Drug Clinical Trial Institution, Wuxi People' Hospital, Nanjing Medical University, Wuxi 214023, China.
Drug Clinical Trial Institution, Wuxi People' Hospital, Nanjing Medical University, Wuxi 214023, China.
J Chromatogr B Analyt Technol Biomed Life Sci. 2014 Apr 15;957:36-40. doi: 10.1016/j.jchromb.2014.03.004. Epub 2014 Mar 12.
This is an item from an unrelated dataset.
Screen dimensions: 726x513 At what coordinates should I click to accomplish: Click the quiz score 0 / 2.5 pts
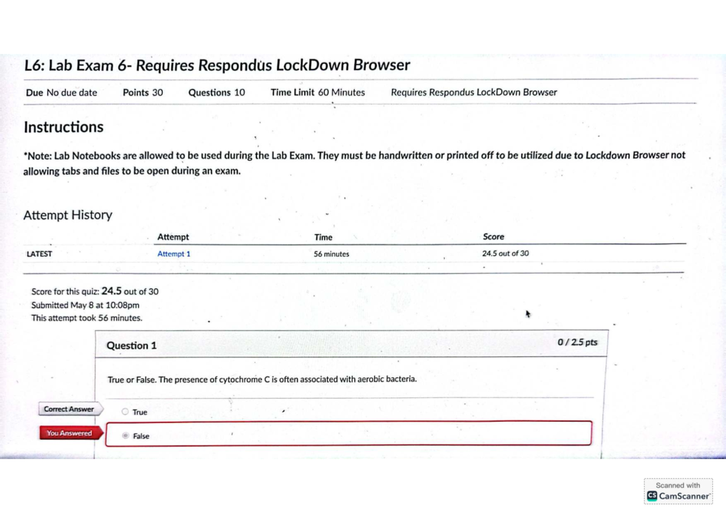577,342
A high-performance liquid chromatographic-tandem mass spectrometric (HPLC-MS/MS) method was developed and validated to determine sitafloxacin in human plasma with dextrorphan as internal standard. Chromatographic separation was performed on a ZORBAX SB-C18 column (3.5μm, 2.1mm×100mm) with the mobile phase of methanol/water (containing 0.1% formic acid) (46:54, v/v) at a flow rate of 0.2mL/min. Quantification was performed using multiple-reaction monitoring of the transitions at m/z 410.2 → 392.2 for sitafloxacin and m/z 258.1 → 157.1 for dextrorphan, respectively. The calibration curve was linear over the range of 5-2500ng/mL with the lower limit of quantification of 5ng/mL for sitafloxacin. The intra- and inter-day precisions were less than 8.3% and the deviations of assay accuracies were within ±4.1%. Sitafloxacin was sufficiently stable under all relevant analytical conditions. This method was successfully applied to the pharmacokinetic study of sitafloxacin in healthy Chinese volunteers.
建立并验证了一种高效液相色谱-串联质谱法(HPLC-MS/MS),用于测定人血浆中的司他沙星,以内标右啡烷为定量分析物。采用 ZORBAX SB-C18 柱(3.5μm,2.1mm×100mm),以甲醇/水(含 0.1%甲酸)(46:54,v/v)为流动相,流速为 0.2mL/min,实现色谱分离。司他沙星和内标右啡烷的检测分别采用 m/z 410.2→392.2 和 m/z 258.1→157.1 的多重反应监测模式进行定量分析。司他沙星在 5-2500ng/mL 浓度范围内线性良好,定量下限为 5ng/mL。日内和日间精密度均小于 8.3%,测定准确度的偏差在±4.1%范围内。司他沙星在所有相关分析条件下均稳定。该方法成功应用于健康中国志愿者的司他沙星药代动力学研究。